--- TASK OBJECTIVE ---
Write out each line from the data below that includes the word "will".

--- RAW DATA ---

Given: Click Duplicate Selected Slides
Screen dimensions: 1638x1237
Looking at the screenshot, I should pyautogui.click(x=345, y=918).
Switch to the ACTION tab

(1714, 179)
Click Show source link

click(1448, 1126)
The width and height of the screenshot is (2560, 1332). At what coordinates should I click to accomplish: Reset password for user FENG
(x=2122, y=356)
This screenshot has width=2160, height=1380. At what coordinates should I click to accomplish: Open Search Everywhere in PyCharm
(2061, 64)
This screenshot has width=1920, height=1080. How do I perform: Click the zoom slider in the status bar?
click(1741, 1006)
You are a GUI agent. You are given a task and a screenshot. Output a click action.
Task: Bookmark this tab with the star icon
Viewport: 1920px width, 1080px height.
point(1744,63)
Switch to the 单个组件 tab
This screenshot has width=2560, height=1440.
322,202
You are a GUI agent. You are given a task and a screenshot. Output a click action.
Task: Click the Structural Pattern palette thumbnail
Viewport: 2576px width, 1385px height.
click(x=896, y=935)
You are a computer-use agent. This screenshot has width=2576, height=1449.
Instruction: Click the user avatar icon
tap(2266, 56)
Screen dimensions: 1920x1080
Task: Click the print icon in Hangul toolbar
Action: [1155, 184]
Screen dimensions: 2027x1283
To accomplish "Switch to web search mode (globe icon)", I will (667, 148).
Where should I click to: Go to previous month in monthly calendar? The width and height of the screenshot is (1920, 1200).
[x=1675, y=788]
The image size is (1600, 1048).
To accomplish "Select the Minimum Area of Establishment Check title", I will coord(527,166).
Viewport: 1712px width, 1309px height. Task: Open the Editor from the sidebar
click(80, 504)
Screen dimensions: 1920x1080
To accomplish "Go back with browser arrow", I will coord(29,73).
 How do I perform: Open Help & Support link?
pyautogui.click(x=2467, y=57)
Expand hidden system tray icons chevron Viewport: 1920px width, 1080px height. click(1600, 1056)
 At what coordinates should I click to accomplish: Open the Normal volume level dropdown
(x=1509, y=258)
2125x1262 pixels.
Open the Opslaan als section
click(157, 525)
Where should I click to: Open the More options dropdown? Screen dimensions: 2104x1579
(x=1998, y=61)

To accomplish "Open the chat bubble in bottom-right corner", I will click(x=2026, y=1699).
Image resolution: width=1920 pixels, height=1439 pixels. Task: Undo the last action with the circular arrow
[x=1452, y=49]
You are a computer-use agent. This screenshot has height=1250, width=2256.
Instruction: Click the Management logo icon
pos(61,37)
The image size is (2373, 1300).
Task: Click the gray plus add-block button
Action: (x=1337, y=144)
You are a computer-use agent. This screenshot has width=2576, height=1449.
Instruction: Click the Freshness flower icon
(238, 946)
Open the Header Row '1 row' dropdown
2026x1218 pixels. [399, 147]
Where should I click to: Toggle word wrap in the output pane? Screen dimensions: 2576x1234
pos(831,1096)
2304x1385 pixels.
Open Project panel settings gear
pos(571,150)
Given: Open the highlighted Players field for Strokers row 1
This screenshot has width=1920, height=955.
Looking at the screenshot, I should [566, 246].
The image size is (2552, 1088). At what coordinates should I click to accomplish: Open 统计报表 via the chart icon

--- EXERCISE RESPONSE ---
To accomplish "Switch to web search mode (globe icon)", I will (667, 148).
To accomplish "Select the Minimum Area of Establishment Check title", I will coord(527,166).
To accomplish "Go back with browser arrow", I will coord(29,73).
To accomplish "Open the chat bubble in bottom-right corner", I will click(x=2026, y=1699).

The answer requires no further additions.